Personal Anecdote Time
Re: Dr. Andy's post about compulsory vaccination, I have a couple anecdotes.
When I spent a summer in DC I had the opportunity to attend a congressional hearing on Hormone Replacement Therapy. At one point the committee chairman went on a diatribe about vaccines and autism, and how his grandson is autistic and clearly it's the vaccine's fault. Then he said asked the chairwoman of the heart, lung, and blood institute why the NIH wasn't doing anything about this (gee -- I don't know, because it's the FDA's jurisdiction??). Keep in mind this has nothing to do with Hormone Replacement Therapy, which is for menopausal women.
Next in Kate's special anecdote file is the girl who got measles in one of my classes at Santa Cruz. Now, being Santa Cruz and all, this wasn't too terribly surprising (not because there's lots of measles going around, but because there's a lot of ultra-natural people). But a 20 year-old got measles! It's ridiculous.
The main issue I have with "conscientious objections" to immunization is the person who it really affects isn't choosing at all. They could get something terrible like, say, measles (or heaven forbid, Hepatitis B), down the road because of their parent's scientifically unfounded beliefs.
Fortunately we're fine as long as the vast majority are vaccinated. Who knows where my classmate got measles from, but she didn't spread it to anyone else.
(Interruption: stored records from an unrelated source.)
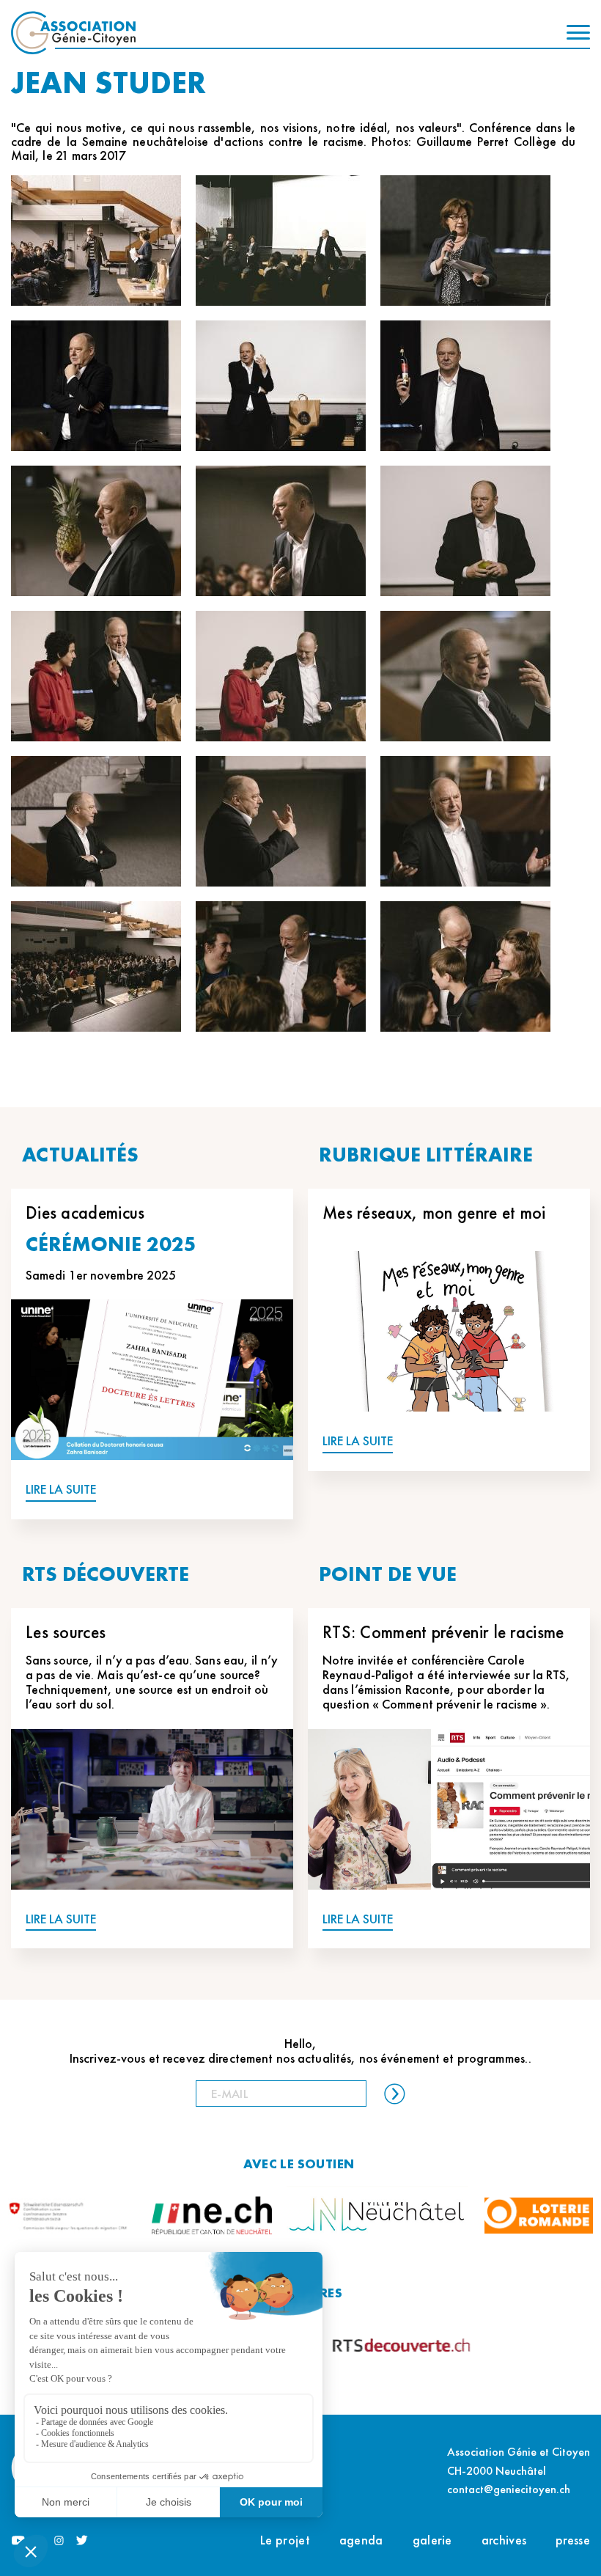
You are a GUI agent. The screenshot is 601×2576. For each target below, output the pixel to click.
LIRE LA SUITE (61, 1489)
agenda (361, 2539)
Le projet (285, 2539)
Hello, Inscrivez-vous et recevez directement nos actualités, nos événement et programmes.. (300, 2051)
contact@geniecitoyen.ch (508, 2489)
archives (504, 2539)
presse (573, 2539)
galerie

Fortunately we're fine as long as the vast majority are vaccinated. Who knows where my classmate got measles from, but she didn't spread it to anyone else.
As vaccines are not 100% effective, the presence of an unvaccinated child or children significantly increases the risk of contraction of the disease to child who has been unsuccessfully immunized (meaning: vaccinated but it didn't take).
The main focus of the argument against the individual objector is not the risk to that individual child (although obviously, the risks are significantly higher for them), but rather the risk to the population at large. The reduction in herd immunity protection for society is where the rubber hits the road.
Also, the conscientious objection component of the population, while growing, is still quite small compared to the % of the population who don't get immunized because of difficulty accessing the vaccines.